Big data is a sham. For years now, we have been told that every company should save every last morsel of digital exhaust in some sort of database, lest management lose some competitive intelligence against … a competitor, or something.
There is just one problem with big data though: it’s honking huge.
Processing petabytes of data to generate business insights is expensive and time consuming. Worse, all that data hanging around paints a big, bright red target on the back of the company for every hacker group in the world. Big data is expensive to maintain, expensive to protect, and expensive to keep private. And the upshot might not be all that much in the end after all — oftentimes, well-curated and chosen datasets can provide faster and better insight than endless quantities of raw data.
What should a company do? Well, they need a Tonic to ameliorate their big data sins.
Tonic is a “synthetic data” platform that transforms raw data into more manageable and private datasets usable by software engineers and business analysts. Along the way, Tonic’s algorithms de-identifies the original data and creates statistically identical but synthetic datasets, which means that personal information isn’t shared insecurely.
For instance, an online shopping platform will have transaction history on its customers and what they purchased. Sharing that data with every engineer and analyst in the company is dangerous, since that purchase history could have personally identifying details that no one without a need-to-know should have access to. Tonic could take that original payments data and transform it into a new, smaller dataset with exactly the same statistical properties, but not tied to original customers. That way, an engineer could test their app or an analyst could test their marketing campaign, all without triggering concerns about privacy.
Synthetic data and other ways to handle the privacy of large datasets has garnered massive attention from investors in recent months. We reported last week on Skyflow, which raised a round to use polymorphic encryption to ensure that employees only have access to the data they need and are blocked from accessing the rest. BigID takes a more overarching view of just tracking what data is where and who should have access to it (i.e. data governance) based on local privacy laws.

_RECORDS SUPPLIED_
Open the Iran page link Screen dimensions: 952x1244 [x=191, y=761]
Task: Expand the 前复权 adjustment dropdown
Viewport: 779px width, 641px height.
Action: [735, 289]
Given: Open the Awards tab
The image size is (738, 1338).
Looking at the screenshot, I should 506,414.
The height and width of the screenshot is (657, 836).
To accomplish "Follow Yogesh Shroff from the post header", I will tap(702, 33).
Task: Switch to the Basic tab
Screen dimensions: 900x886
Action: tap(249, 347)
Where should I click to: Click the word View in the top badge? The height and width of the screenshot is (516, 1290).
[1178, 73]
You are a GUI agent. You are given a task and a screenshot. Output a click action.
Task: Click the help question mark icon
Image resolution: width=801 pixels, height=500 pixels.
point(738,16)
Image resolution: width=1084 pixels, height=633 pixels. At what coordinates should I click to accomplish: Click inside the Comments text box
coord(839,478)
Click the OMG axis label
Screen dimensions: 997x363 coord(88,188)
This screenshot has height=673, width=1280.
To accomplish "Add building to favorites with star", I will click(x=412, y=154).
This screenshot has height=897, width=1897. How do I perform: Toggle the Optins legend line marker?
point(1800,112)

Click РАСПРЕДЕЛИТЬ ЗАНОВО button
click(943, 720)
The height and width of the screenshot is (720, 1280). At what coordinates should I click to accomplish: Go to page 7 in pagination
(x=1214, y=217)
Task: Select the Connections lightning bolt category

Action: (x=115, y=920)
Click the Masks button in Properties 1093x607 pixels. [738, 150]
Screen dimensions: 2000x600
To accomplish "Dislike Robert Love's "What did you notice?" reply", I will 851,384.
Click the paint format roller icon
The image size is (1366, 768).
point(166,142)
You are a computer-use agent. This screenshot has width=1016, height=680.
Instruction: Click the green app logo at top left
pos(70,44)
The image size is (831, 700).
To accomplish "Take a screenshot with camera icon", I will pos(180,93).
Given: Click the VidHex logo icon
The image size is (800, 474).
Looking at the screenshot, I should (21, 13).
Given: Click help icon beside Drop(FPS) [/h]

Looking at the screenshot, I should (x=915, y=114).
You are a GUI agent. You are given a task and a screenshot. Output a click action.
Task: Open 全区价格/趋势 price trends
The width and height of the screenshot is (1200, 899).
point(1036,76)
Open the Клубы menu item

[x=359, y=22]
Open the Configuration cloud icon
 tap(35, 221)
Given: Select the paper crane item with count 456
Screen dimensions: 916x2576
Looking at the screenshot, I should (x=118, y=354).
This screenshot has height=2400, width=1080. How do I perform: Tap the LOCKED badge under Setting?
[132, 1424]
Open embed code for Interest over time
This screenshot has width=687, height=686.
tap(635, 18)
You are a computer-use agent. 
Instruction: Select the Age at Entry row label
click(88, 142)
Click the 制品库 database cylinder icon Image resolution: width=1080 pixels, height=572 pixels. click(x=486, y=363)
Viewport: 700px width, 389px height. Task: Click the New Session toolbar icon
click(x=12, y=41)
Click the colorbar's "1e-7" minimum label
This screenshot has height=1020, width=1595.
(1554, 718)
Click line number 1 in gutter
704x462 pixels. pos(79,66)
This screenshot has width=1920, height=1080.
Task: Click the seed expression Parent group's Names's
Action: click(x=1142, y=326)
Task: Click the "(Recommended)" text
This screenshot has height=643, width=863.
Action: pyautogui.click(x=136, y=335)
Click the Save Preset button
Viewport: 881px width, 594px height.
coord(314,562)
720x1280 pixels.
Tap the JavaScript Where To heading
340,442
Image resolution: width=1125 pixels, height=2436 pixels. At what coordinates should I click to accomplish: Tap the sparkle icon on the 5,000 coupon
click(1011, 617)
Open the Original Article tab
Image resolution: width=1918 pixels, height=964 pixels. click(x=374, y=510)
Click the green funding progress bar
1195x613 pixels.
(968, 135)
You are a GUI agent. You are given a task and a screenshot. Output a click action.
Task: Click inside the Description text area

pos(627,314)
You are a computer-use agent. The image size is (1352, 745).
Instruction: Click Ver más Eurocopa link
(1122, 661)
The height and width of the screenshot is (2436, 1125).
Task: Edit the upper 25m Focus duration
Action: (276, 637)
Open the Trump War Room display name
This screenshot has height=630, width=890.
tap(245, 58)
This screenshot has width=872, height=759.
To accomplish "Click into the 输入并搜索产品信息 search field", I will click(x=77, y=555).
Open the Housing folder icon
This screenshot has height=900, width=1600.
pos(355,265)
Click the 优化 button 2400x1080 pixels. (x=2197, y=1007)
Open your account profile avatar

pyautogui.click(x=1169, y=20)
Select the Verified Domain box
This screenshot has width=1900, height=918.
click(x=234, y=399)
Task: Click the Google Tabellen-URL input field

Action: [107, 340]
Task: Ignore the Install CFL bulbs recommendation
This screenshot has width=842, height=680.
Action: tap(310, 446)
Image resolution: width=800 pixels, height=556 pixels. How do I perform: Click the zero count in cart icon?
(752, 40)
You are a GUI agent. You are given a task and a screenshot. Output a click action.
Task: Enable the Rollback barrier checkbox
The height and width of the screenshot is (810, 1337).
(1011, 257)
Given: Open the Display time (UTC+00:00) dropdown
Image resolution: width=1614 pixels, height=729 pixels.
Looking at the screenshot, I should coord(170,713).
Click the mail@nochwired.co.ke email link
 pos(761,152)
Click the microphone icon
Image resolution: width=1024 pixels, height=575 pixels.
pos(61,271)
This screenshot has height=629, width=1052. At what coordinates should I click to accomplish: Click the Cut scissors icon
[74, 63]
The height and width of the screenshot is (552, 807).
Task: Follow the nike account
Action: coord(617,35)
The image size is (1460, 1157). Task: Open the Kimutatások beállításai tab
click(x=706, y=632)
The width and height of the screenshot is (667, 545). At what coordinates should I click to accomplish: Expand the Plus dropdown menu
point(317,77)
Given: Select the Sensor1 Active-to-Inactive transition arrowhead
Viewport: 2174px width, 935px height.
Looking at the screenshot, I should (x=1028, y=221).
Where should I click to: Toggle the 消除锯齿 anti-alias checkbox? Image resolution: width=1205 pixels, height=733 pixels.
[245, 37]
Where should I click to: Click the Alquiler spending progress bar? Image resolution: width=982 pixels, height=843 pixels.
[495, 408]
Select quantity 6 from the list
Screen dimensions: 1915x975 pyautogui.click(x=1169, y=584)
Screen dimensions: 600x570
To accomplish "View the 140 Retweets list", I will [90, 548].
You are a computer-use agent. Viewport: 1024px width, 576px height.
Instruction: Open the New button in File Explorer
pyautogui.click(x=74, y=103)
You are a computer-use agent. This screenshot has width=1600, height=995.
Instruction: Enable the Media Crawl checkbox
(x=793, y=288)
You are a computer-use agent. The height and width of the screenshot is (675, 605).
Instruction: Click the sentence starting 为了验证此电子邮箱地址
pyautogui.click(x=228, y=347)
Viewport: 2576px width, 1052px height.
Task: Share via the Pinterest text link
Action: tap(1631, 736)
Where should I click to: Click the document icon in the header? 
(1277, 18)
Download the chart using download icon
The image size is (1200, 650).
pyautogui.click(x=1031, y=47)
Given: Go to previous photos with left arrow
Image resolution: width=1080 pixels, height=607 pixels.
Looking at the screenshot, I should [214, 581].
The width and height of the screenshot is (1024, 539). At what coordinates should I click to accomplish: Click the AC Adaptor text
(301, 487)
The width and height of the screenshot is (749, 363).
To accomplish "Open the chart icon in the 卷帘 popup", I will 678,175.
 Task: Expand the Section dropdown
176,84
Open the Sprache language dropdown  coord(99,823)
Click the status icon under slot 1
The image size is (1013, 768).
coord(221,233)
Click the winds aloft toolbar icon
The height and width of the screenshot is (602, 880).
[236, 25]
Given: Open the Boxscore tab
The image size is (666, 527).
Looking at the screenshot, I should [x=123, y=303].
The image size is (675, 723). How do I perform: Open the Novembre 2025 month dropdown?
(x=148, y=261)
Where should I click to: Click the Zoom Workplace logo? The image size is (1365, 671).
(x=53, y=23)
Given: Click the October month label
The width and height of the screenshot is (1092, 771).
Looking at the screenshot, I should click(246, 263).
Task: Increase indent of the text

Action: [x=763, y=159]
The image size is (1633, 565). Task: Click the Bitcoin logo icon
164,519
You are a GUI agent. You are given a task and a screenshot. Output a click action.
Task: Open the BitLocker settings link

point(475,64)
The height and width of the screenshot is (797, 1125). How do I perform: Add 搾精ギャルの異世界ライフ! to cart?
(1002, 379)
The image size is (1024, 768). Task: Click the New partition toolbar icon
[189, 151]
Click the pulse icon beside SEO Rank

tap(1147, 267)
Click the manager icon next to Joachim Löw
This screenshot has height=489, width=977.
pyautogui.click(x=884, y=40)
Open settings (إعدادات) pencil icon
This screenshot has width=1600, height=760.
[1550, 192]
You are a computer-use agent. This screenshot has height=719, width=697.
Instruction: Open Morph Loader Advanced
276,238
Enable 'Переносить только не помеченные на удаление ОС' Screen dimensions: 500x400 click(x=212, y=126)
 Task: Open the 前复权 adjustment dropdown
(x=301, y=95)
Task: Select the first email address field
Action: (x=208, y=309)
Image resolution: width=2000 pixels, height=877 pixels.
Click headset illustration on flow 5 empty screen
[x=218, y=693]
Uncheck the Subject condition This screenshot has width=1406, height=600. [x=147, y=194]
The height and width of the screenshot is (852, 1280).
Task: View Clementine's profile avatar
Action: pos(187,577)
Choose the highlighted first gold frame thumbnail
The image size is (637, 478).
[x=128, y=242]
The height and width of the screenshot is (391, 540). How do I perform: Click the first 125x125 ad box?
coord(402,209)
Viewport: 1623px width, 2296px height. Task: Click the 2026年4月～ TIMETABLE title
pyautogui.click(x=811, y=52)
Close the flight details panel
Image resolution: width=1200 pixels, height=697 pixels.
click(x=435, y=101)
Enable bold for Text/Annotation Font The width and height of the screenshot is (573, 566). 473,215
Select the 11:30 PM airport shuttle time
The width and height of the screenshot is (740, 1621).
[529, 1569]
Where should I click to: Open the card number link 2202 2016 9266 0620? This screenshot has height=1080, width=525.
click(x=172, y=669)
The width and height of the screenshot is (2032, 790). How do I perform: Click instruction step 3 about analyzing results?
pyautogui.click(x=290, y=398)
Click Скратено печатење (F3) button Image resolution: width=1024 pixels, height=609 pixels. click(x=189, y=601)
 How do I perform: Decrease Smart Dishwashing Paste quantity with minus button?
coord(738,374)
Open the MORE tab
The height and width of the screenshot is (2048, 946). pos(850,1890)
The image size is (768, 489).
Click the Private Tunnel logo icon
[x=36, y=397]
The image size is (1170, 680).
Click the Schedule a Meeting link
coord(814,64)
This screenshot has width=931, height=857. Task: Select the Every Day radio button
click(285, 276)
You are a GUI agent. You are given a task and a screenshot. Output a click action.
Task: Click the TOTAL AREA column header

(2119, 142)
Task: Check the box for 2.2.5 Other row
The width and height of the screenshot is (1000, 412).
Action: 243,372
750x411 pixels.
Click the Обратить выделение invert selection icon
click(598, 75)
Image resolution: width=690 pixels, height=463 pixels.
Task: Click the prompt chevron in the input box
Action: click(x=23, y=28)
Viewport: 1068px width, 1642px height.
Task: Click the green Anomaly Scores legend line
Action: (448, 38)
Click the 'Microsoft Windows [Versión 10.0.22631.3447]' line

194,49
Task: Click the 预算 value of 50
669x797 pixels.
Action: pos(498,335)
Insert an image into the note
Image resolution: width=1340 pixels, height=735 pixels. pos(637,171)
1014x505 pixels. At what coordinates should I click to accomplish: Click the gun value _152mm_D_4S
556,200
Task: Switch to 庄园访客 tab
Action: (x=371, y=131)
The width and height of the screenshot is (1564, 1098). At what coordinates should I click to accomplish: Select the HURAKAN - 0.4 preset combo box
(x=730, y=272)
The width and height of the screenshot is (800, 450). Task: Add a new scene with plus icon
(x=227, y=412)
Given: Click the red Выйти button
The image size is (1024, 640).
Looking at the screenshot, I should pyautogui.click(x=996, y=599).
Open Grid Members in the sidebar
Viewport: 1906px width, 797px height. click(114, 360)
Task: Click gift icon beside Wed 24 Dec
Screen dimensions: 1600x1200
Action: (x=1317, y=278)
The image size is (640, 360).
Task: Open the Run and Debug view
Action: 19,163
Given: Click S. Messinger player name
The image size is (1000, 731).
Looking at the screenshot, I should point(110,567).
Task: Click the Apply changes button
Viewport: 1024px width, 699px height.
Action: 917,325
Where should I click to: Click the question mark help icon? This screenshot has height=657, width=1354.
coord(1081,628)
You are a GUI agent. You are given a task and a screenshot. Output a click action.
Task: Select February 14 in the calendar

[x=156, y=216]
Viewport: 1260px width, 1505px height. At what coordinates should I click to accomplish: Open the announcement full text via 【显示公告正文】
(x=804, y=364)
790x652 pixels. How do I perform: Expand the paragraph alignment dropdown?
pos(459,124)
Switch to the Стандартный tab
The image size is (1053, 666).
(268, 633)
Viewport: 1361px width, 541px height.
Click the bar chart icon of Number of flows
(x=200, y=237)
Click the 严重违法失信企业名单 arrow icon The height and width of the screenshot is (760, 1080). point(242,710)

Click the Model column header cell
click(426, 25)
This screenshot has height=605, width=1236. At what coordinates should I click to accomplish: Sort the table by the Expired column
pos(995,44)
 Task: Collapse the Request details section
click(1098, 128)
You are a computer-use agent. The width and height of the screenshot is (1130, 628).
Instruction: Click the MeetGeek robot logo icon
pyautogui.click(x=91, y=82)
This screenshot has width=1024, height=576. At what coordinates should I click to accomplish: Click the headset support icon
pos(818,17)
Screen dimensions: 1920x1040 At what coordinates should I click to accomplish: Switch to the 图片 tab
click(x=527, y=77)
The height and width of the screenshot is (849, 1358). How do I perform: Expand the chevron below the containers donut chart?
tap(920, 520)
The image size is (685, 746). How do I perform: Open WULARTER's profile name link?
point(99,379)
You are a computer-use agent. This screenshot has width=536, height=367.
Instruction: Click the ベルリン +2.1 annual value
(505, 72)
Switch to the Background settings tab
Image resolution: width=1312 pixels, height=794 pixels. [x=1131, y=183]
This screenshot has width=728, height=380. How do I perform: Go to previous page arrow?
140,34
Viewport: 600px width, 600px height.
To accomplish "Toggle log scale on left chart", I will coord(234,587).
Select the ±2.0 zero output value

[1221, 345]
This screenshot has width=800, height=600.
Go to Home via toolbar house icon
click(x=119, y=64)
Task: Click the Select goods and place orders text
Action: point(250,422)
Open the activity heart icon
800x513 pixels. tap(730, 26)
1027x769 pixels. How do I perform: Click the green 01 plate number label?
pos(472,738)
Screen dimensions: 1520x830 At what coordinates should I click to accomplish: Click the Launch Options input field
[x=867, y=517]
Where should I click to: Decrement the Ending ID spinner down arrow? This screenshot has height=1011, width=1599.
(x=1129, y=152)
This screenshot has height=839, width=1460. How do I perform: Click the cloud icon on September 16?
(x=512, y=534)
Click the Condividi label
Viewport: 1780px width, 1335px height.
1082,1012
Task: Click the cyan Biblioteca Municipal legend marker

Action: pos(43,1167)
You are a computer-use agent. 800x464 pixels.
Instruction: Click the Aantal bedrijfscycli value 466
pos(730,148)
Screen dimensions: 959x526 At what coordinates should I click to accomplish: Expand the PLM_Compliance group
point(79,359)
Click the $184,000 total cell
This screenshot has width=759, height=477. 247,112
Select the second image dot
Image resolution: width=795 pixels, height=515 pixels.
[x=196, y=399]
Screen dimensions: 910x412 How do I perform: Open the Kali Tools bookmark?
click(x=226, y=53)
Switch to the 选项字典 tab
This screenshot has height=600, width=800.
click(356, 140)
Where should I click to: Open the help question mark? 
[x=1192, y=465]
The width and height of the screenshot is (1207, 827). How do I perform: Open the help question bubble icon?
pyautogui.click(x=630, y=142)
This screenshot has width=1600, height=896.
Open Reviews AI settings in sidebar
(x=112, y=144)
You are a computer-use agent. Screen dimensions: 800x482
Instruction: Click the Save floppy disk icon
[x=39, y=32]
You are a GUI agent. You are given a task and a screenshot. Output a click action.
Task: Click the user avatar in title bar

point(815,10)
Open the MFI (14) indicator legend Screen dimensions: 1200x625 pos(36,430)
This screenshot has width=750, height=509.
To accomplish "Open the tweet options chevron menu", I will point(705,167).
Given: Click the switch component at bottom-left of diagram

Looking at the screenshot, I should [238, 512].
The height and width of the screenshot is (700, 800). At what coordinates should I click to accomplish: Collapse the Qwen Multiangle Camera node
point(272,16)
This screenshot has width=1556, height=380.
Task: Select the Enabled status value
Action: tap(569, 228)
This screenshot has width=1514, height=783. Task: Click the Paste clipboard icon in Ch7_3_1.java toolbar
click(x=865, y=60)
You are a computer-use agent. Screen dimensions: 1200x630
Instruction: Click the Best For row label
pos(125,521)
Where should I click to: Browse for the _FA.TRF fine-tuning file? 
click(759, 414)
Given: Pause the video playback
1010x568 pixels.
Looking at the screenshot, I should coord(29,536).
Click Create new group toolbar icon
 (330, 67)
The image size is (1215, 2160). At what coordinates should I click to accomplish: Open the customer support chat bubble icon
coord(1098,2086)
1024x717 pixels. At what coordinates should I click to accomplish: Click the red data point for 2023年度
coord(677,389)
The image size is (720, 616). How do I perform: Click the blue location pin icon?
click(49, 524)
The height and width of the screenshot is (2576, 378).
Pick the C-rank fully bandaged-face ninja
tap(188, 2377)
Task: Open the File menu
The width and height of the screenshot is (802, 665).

_DIRECTIONS_
• A. According to the big data article, what does Tonic transform raw data into?
• B. Please update the big data article from "There is just" up to and including "big data sins.", changing "expensive" to "costly".

_COMPLETED EXERCISE_
• A. More manageable and private datasets usable by software engineers and business analysts.

• B.
There is just one problem with big data though: it’s honking huge.
Processing petabytes of data to generate business insights is costly and time consuming. Worse, all that data hanging around paints a big, bright red target on the back of the company for every hacker group in the world. Big data is costly to maintain, costly to protect, and costly to keep private. And the upshot might not be all that much in the end after all — oftentimes, well-curated and chosen datasets can provide faster and better insight than endless quantities of raw data.
What should a company do? Well, they need a Tonic to ameliorate their big data sins.